| Data extract |

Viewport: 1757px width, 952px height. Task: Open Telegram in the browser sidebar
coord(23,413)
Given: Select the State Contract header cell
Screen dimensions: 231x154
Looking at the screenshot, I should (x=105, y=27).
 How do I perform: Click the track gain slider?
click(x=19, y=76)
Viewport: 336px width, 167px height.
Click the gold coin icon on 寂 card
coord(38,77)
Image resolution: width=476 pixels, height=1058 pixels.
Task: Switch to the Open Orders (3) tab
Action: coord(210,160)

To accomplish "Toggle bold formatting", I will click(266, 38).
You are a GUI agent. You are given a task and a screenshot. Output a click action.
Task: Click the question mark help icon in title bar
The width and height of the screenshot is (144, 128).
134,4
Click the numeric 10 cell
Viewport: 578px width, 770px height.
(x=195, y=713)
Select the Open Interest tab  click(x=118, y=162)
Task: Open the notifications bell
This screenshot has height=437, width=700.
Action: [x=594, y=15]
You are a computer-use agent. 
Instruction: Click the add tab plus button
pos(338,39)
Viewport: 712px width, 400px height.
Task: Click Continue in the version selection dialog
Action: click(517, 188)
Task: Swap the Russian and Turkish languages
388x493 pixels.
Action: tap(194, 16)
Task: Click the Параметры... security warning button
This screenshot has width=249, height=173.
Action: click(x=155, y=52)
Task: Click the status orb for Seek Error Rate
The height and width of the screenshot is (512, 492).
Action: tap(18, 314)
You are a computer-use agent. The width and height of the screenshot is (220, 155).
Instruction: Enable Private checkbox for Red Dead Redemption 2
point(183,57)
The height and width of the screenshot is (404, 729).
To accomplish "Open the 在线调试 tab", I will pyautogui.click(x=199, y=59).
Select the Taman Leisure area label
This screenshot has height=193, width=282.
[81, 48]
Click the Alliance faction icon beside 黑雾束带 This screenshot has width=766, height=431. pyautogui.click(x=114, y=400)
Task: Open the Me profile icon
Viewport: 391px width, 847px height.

| What is needed |
Transcribe every line of the records above verbatim, with no alterations.

| Exercise solution |
Viewport: 1757px width, 952px height. Task: Open Telegram in the browser sidebar
coord(23,413)
Given: Select the State Contract header cell
Screen dimensions: 231x154
Looking at the screenshot, I should (x=105, y=27).
 How do I perform: Click the track gain slider?
click(x=19, y=76)
Viewport: 336px width, 167px height.
Click the gold coin icon on 寂 card
coord(38,77)
Image resolution: width=476 pixels, height=1058 pixels.
Task: Switch to the Open Orders (3) tab
Action: coord(210,160)

To accomplish "Toggle bold formatting", I will click(266, 38).
You are a GUI agent. You are given a task and a screenshot. Output a click action.
Task: Click the question mark help icon in title bar
The width and height of the screenshot is (144, 128).
134,4
Click the numeric 10 cell
Viewport: 578px width, 770px height.
(x=195, y=713)
Select the Open Interest tab  click(x=118, y=162)
Task: Open the notifications bell
This screenshot has height=437, width=700.
Action: [x=594, y=15]
You are a computer-use agent. 
Instruction: Click the add tab plus button
pos(338,39)
Viewport: 712px width, 400px height.
Task: Click Continue in the version selection dialog
Action: click(517, 188)
Task: Swap the Russian and Turkish languages
388x493 pixels.
Action: tap(194, 16)
Task: Click the Параметры... security warning button
This screenshot has width=249, height=173.
Action: click(x=155, y=52)
Task: Click the status orb for Seek Error Rate
The height and width of the screenshot is (512, 492).
Action: tap(18, 314)
You are a computer-use agent. The width and height of the screenshot is (220, 155).
Instruction: Enable Private checkbox for Red Dead Redemption 2
point(183,57)
The height and width of the screenshot is (404, 729).
To accomplish "Open the 在线调试 tab", I will pyautogui.click(x=199, y=59).
Select the Taman Leisure area label
This screenshot has height=193, width=282.
[81, 48]
Click the Alliance faction icon beside 黑雾束带 This screenshot has width=766, height=431. pyautogui.click(x=114, y=400)
Task: Open the Me profile icon
Viewport: 391px width, 847px height.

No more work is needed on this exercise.